Top of Data extract

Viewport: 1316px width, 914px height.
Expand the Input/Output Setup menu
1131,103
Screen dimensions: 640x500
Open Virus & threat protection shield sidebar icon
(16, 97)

Bottom of Data extract

▶ _Work instruction_: Where the line containing "Expand the Input/Output Setup menu" appears in the data above, begin there and reproduce every line to the end exactly; include nothing else.

▶ _Response to the exercise_:
Expand the Input/Output Setup menu
1131,103
Screen dimensions: 640x500
Open Virus & threat protection shield sidebar icon
(16, 97)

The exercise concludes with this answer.